Wednesday, March 3, 2010

The Dark (graphic) Heart of Italy

While we're (or I'm) on Toons, I've been meaning to note a few examples of the goofy graphics Pat and I saw in Italy. Of course, I have many shots of gorgeous typography—the sort of letterforms epitomized by the gifted and gracious Louise Fili and the deleriously-funny graphic genius Matteo Bologna. In contrast, my observations are more, well, "rustica." They're not beautiful, but they make me smile (or laugh— but I hope not in a sniffy-snooty condescending way).

Some fave quirky souvenirs of our trip are the plastic raincoats that sold like hotcakes (insert Italian idiomatic phrase) when the opera was rained out. I think of opera as rarefied; Italians think of it as a way of life. So possibly, the cartoonish raincoats are a seamless combo of high and low.

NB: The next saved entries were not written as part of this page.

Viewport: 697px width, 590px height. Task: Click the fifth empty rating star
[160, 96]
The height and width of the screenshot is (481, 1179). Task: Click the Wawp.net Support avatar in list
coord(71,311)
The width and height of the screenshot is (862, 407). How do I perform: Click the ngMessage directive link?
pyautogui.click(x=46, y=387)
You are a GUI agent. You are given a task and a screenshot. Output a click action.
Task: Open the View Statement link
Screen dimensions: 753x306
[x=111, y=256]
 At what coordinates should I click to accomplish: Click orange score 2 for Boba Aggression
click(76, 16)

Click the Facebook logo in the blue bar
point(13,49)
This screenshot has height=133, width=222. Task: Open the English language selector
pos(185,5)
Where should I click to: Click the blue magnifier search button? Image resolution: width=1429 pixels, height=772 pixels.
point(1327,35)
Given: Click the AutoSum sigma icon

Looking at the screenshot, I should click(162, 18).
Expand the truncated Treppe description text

As for an ersatz academic explantion for the napkin? Beats me.

*The Dark Heart of Italy is the book by Tobias Jones (no, not Tobias Frere-Jones the type designer, but the English writer who emigrated from the UK to Parma, Italy) that Suz gave me for C'mas a while back.

Napkin photo by Pat O'Neill


Suzanne Dell'Orto said...

I've only gotten through Chapter 4 of that's almost TOO Italian!

I like how the fork is the sexy lady. Usually in the US, women are relegated to the spoon!

Suzanne Dell'Orto said...

Oh, and "andare a ruba". Literally "to go at a steal".
I had to look it up, though. My idiomatic is not that good!